Anna Ulrikke Andersen is a Norwegian filmmaker and architectural historian. She recently submitted her PhD thesis in architecture at the Bartlett School of Architecture, University College London, where her work focused on the window in the life and theory of Christian Norberg-Schulz. In her thesis, consisting of a series of films and written essays exploring themes of mobility, framing and self-reflection, she adopts a practice-led methodology of filmmaking.

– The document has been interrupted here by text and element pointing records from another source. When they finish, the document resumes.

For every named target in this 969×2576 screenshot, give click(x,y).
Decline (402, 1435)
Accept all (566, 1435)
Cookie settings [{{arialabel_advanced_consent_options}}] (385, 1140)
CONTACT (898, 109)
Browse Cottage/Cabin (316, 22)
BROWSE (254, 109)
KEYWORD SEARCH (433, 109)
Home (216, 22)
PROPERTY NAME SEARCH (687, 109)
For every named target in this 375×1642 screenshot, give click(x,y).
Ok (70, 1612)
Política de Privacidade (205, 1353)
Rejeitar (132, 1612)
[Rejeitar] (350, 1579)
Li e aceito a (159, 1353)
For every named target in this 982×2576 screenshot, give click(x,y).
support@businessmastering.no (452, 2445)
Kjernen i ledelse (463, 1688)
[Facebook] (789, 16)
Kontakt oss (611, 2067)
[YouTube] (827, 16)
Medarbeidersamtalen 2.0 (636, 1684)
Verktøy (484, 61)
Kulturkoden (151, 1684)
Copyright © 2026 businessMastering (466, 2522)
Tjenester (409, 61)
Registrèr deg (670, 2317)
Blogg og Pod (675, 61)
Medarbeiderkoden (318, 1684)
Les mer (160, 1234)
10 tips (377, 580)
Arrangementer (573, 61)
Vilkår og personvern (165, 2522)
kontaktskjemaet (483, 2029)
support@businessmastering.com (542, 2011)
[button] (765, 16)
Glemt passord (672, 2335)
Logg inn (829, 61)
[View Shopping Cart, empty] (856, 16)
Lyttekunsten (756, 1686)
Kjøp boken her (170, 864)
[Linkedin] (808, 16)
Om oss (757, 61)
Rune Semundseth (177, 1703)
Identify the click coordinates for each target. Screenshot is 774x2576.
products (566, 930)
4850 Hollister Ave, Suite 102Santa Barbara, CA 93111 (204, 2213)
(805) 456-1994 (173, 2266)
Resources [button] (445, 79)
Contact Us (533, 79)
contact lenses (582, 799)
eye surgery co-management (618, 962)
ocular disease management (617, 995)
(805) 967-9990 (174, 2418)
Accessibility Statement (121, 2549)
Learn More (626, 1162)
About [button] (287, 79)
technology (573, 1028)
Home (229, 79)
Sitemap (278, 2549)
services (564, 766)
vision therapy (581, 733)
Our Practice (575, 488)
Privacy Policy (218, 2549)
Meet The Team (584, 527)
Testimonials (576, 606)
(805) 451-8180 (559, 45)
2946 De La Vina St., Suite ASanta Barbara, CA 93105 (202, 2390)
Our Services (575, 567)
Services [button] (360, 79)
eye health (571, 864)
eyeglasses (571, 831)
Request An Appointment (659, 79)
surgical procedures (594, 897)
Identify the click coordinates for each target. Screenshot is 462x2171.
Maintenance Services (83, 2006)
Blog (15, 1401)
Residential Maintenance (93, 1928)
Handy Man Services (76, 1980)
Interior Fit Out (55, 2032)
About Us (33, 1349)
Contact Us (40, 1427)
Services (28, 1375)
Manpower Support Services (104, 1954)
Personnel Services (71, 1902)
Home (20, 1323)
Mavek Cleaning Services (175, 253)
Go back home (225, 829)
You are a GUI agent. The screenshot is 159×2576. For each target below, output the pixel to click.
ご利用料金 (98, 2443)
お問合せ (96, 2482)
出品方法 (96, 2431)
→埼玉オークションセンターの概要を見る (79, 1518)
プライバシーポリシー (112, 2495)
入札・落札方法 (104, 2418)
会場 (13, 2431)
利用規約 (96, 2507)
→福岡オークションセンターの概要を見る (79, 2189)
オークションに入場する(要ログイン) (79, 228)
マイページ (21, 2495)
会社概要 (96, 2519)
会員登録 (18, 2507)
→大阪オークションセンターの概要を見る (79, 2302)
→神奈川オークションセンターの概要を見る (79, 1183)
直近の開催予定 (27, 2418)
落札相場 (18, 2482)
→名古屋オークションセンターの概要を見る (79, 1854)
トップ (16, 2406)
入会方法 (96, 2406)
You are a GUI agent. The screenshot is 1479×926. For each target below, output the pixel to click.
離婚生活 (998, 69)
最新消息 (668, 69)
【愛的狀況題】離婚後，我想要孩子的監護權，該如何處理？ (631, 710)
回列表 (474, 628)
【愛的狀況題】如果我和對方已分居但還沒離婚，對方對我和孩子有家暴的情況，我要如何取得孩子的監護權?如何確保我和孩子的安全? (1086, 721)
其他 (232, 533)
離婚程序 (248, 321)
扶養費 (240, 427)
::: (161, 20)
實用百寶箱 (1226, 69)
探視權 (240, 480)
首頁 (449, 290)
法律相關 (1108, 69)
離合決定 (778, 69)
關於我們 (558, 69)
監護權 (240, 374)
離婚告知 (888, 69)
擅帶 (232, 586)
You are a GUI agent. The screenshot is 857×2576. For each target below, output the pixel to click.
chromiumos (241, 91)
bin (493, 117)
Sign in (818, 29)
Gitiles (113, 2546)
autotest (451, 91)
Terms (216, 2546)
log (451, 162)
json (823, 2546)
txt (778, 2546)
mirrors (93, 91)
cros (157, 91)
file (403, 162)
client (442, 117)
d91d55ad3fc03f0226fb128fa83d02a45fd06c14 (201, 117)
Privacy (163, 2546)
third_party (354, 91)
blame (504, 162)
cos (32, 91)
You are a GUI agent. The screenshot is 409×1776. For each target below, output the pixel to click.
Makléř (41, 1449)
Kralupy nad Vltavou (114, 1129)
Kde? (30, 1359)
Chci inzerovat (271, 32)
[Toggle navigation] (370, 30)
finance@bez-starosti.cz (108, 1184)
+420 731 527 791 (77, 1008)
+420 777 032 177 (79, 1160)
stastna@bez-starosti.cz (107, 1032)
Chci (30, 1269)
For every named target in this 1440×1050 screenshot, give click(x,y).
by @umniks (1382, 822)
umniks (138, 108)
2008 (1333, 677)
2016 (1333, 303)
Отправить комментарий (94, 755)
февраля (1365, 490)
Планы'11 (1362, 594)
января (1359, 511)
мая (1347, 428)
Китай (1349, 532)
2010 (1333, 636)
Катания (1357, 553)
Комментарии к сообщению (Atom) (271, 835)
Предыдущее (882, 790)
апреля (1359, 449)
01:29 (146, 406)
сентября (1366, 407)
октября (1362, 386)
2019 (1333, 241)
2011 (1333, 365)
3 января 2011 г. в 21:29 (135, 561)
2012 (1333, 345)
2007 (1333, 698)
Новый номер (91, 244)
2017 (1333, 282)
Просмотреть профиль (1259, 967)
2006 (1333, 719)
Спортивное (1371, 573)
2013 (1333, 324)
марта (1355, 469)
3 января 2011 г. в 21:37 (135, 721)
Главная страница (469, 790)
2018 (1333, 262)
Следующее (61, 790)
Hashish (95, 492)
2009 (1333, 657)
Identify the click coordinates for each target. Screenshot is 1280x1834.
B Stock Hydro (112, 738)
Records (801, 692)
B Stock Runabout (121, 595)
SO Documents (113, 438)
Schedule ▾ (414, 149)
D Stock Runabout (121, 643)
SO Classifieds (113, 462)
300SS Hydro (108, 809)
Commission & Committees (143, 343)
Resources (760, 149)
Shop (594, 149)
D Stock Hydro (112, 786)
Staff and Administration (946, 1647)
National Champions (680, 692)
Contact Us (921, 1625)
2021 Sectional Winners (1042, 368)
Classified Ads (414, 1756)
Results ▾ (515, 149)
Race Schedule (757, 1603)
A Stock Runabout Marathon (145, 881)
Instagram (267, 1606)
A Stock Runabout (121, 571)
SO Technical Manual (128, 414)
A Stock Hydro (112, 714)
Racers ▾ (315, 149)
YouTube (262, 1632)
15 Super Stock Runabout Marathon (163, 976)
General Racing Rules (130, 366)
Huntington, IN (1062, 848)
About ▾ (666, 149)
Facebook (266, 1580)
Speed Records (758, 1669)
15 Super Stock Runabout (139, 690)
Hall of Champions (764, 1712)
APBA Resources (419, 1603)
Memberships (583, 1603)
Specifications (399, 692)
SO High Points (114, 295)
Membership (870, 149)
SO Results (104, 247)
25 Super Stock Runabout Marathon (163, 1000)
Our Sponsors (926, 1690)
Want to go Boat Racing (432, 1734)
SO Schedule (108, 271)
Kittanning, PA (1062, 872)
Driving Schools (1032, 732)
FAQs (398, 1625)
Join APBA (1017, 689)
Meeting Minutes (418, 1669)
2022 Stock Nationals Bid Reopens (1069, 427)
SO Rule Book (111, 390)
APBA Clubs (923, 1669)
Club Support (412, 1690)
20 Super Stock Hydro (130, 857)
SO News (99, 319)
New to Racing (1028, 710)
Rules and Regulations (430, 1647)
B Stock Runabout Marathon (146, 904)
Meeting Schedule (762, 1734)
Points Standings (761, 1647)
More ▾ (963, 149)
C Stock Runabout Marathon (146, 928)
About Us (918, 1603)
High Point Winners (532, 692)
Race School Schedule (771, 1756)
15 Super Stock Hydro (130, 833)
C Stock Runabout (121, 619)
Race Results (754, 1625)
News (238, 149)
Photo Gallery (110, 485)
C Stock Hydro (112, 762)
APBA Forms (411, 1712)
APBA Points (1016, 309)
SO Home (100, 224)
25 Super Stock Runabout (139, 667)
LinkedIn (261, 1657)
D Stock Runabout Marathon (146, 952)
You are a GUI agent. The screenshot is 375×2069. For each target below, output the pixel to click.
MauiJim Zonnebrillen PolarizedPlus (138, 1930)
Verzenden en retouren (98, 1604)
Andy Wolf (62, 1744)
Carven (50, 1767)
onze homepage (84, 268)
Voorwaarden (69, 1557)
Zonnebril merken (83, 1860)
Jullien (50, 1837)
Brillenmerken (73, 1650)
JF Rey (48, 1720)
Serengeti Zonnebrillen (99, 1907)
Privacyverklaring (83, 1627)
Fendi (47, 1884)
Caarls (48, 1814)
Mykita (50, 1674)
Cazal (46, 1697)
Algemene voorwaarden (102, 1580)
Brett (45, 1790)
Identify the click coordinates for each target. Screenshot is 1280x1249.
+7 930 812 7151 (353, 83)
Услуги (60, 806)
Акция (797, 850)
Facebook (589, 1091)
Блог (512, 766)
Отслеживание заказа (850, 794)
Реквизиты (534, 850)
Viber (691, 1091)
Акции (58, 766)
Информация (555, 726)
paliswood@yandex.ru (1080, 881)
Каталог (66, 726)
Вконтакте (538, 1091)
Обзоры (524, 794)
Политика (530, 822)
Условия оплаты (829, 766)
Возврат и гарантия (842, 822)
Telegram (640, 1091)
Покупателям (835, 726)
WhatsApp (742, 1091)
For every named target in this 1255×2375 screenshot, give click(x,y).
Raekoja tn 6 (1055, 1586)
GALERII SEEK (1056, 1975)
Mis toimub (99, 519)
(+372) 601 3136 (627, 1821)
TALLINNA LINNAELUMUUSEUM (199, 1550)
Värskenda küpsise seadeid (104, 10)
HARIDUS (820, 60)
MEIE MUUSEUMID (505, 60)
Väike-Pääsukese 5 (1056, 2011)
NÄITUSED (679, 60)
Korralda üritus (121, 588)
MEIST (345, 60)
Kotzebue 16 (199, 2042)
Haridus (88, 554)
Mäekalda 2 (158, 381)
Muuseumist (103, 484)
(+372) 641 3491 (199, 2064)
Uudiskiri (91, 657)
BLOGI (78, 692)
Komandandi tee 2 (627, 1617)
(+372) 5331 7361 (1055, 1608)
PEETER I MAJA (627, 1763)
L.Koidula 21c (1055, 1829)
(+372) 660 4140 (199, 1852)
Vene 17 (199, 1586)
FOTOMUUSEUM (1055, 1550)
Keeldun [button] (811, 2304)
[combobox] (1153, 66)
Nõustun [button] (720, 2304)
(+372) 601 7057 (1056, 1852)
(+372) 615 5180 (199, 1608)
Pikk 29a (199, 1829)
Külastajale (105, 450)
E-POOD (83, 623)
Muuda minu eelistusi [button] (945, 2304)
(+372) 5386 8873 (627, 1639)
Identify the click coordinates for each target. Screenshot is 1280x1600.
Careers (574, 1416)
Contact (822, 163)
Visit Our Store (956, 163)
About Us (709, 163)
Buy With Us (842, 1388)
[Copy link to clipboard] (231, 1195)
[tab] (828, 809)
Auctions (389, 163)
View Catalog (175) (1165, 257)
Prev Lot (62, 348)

Her research has been presented at institutions such as the 2014 Venice Biennale, Oslo School of Architecture and Design, Oxford University and Universidad Piloto de Colombia, and she has been published in Architectural Research Quarterly. Her films have been shown at the Royal Academy of Arts London, the 2017 Essay film Festival, the Arctic Moving Image and Film Festival and Trondheim Academy of Fine Arts/NTNU. She is the founder of the Bartlett Film+Place+Architecture Doctoral Network, and in 2017 she was awarded an artist residency from the Utzon Foundation and the Danish Cultural Fund to work and live in Jørn Utzon’s villa Can Lis, Majorca.
Andersen’s current research, titled “Experiencing Structures (which holds the promise of wellbeing)”, aims at drawing attention to a patient’s often ambiguous experience of spaces, sites and design. Continuing using film as a method of architectural history, her focus this year will be on a rehabilitation facility in Igalo, Montenegro; a group of Norwegian patients with rheumatic illness undergoing treatment there; and a set of cardboard boxes packaging the patient’s medication. The result will be a story-board outlining future filming abroad and a film exploring Sidney Farber’s research at Harvard and development of the drug methotrexate.